Global liquidity growth has slowed markedly—from a record 21.5% in March 2021 to 5.4% by mid-March 2022, the slowest rate since April 2020.2 A declining global liquidity impulse is most relevant to emerging- market (EM) growth and earnings, but it also has broader relevance to risk assets.
We’re still of the view that policymakers’ concerns over high inflation will ultimately give way to worries about slower growth. For this reason, we anticipate a dovish pivot from the U.S. Federal Reserve (Fed), likely in Q3, and believe the U.S. central bank’s tightening cycle will fall short of the market’s pricing in terms of its pace, magnitude, and duration.
Crucially, we think it’s extremely likely that the next global stimulus phase will represent a significant departure from the playbook that investors have been conditioned to seeing since the global financial crisis. While the public policy response to every crisis in the past 15 years has been steeped in neoliberalism—broadly characterized by globalization, offshoring and free trade, limited role for the state in the economy, a structurally lower consumption share of GDP, and the hyperfinancialization of the global economy—the social and political appetite to repeat these policy prescriptions is incredibly limited at this juncture. Indeed, we’re already seeing revolutionary shifts in the opposite direction.

* _Problem 1_:
List the features that the passage on global liquidity uses to characterize neoliberalism.
* _Problem 2_:
Set down the passage on global liquidity word for word, everything from "We’re still of" down to "magnitude, and duration.".
Base every answer on the passage on global liquidity alone.

* _Dataset content_:
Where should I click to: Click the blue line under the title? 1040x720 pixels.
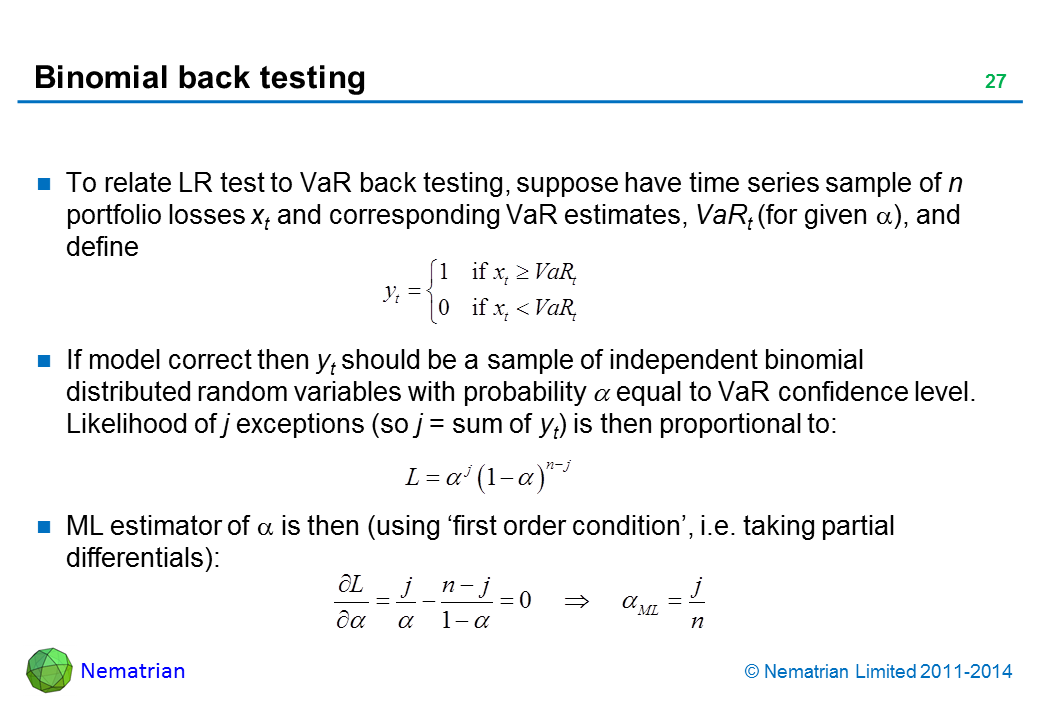[520, 101]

* _Task response 1_:
- globalization
- offshoring and free trade
- limited role for the state in the economy
- a structurally lower consumption share of GDP
- the hyperfinancialization of the global economy

* _Task response 2_:
We’re still of the view that policymakers’ concerns over high inflation will ultimately give way to worries about slower growth. For this reason, we anticipate a dovish pivot from the U.S. Federal Reserve (Fed), likely in Q3, and believe the U.S. central bank’s tightening cycle will fall short of the market’s pricing in terms of its pace, magnitude, and duration.